Mais cette performance ne coule pas de source car parfois, les évolutions mettent en péril des secteurs entiers qui doivent être réformés. Ces domaines, parfois apparemment très éloignés du domaine de la proposition d’évolution, peuvent se sentir extrêmement concernés par le sujet, et agir et prendre position par rapport à ces innovations, en les favorisant ou au contraire en les défavorisant.

La meilleure des innovations peut très bien être mise en boîte et jetée aux oubliettes si elle vient perturber un opérateur puissant. Combien de brevets révolutionnaires de moteurs à explosion ou à hydrogène ont été achetés par les compagnies pétrolières pour ne pas voir se développer un marché concurrent au leur ? Combien de technologies de recyclage ont été étouffées dans l’œuf pour ne pas diminuer les tonnages mis en décharges ? Aujourd’hui nous voyons des entreprises hyper innovantes se faire harceler par les services de l’Etat, lesquels ne disent rien sur les technologies anciennes et polluantes détenues par les majors ! Un cheminement vers le développement durable ne peut pas laisser perdurer de tels agissements réactionnaires. L’évolution de la société vers le développement durable nécessite une volonté politique forte et courageuse. Elle oblige à redistribuer les cartes de l’économie à des opérateurs nouveaux, en rupture avec la tradition. Cela oblige une partie du monde politique à changer ses relations avec le grand capital.

Comment donc rendre possible l’évolution de la société vers le développement durable ?

Je pense que la première chose est de bien s’imprégner des objectifs internationaux, et de comprendre les secteurs économiques qu’ils impactent. Il est indispensable de bien identifier ces derniers car c’est à ce niveau-là qu’existe le plus grand risque de réactions hostiles qui viendraient contrer la libre conduite de l’évolution.

Ensuite je pense que nous devons être à l’écoute des signaux faibles, des petites innovations du fond du garage, de toutes ces idées qui germent dans la société. Elles peuvent parfois amener de grandes révolutions sociales et sociétales. Nous devons les écouter et les contextualiser pour identifier leur potentiel de progrès et leur potentiel de perturbation. La promotion des meilleures de ces idées nouvelles est une des actions qui nous fait cheminer vers le développement durable.

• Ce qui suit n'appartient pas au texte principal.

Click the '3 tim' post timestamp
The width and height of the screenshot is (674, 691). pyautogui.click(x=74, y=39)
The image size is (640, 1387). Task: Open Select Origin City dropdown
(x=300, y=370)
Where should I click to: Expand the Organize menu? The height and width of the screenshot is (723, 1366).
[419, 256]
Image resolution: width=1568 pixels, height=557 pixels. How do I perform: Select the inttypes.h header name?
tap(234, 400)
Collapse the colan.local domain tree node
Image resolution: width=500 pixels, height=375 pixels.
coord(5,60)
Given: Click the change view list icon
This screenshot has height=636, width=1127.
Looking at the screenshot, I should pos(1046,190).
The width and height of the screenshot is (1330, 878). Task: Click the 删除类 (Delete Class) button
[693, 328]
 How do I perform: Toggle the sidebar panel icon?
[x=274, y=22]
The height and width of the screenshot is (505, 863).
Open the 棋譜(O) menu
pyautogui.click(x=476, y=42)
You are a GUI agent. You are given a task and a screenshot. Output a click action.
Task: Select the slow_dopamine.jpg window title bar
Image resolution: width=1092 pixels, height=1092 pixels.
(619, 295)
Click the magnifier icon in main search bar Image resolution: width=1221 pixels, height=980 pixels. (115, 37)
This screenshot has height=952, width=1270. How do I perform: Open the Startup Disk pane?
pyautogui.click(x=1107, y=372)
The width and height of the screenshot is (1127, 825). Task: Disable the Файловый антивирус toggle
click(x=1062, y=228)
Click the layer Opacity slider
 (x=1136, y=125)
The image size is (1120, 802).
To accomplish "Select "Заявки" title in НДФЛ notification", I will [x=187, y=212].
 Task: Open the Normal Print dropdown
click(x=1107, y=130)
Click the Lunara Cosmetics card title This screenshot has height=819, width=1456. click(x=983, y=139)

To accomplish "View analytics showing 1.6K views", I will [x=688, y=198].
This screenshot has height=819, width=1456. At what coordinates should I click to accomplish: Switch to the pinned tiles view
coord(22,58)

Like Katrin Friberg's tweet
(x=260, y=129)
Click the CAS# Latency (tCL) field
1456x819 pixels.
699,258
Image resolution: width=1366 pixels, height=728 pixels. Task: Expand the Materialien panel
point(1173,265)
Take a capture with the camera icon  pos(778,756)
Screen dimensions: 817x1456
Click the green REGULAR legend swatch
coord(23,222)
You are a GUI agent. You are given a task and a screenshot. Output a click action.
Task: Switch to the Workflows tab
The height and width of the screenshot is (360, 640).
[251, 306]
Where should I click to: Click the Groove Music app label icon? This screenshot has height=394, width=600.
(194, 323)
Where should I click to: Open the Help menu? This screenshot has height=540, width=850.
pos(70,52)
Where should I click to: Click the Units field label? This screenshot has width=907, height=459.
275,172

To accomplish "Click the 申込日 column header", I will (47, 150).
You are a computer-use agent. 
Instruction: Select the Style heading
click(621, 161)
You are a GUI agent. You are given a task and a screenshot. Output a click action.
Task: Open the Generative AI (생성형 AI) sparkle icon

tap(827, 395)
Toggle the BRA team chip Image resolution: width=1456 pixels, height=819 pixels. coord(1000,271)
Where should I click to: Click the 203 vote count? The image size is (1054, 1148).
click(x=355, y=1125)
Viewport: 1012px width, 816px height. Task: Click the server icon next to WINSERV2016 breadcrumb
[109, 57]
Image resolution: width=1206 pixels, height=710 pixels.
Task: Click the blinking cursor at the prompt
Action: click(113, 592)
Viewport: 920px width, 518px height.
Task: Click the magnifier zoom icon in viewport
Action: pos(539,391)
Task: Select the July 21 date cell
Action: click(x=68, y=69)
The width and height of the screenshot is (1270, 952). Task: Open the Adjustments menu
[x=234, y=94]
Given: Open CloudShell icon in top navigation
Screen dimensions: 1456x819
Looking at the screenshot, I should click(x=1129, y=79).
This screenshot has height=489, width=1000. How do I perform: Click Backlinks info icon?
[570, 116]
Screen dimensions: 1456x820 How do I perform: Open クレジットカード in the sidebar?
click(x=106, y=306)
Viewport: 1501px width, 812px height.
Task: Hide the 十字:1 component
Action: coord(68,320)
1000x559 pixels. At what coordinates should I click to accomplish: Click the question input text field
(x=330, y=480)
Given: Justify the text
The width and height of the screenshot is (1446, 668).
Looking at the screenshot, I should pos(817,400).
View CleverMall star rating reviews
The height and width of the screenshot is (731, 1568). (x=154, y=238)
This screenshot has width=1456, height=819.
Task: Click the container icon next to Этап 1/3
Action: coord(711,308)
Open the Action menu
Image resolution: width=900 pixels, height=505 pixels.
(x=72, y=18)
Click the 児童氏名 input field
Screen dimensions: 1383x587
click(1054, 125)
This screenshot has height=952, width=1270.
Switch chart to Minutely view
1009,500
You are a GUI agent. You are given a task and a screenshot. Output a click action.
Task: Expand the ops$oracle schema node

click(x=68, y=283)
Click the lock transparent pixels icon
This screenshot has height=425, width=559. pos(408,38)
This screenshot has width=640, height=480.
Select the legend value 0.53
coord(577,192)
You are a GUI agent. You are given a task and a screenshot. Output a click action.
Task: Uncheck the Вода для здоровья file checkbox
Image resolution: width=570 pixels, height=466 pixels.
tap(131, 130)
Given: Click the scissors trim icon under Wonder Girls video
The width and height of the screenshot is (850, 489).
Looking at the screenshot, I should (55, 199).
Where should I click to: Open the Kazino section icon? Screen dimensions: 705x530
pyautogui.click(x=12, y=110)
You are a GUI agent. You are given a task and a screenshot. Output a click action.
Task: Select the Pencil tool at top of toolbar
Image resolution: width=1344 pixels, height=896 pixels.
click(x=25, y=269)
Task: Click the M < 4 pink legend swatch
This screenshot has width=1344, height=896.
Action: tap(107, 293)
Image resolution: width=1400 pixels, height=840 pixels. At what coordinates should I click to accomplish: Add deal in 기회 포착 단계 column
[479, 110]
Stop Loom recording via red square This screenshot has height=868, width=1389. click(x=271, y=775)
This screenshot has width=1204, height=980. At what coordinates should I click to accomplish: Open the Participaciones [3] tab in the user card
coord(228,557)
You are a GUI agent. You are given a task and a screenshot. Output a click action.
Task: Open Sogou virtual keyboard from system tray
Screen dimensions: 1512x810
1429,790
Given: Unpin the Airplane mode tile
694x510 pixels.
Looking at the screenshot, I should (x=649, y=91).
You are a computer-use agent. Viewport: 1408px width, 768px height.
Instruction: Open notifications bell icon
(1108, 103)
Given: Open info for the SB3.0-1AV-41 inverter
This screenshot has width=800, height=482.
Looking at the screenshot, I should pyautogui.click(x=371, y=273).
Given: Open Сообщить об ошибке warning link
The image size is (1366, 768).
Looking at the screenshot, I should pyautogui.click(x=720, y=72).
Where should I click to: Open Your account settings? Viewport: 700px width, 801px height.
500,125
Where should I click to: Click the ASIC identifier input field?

L’objectif est de permettre à ces idées, ces technologies, ces méthodes, d’agir sur la société et d’accomplir une part de la métamorphose nécessaire.

Il faut accompagner les porteurs de projets et les soutenir dans leur combat contre les forces de réaction de leur environnement. Il faut beaucoup de courage, de ténacité, de persévérance pour qu’un inventeur voie aboutir son projet innovant. Dans le cadre de ce soutien, il faut également lutter activement contre la corruption qui est souvent conduite par les détenteurs des marchés en cours, lesquels n’ont aucune envie que cet état de fait ne change.

Les acteurs des secteurs économiques stratégiques agissant à l’échelle des pays sont souvent des multinationales peu agiles et très puissantes. Face à l’évolution proposée par les objectifs du développement durable, ces financiers-industriels ne disposent que de deux options : s’adapter, ou empêcher l’évolution de se faire, afin de conserver leurs marchés initiaux. Force est de constater qu’hélas ils ne disposent pas d’une grande capacité d’adaptation ! Là réside un grand seuil de résistance qu’il est important de bien négocier.

C’est aux politiques courageux que revient cette lutte pour l’évolution.

Enfin, pour que notre société devienne une société durable, qu’elle devienne un climax éco-sociologique, que nous y vivions heureux, nous devons aussi accepter que nous allons changer nos référentiels, notre perception/projection de notre quotidien. Nous allons donc nous aussi devoir évoluer pour nous construire une nouvelle manière de voir le monde, une nouvelle représentation de notre existence dans cette société et sur cette planète.

C’est à ce prix que nous serons pleinement satisfaits de notre nouveau mode de vie.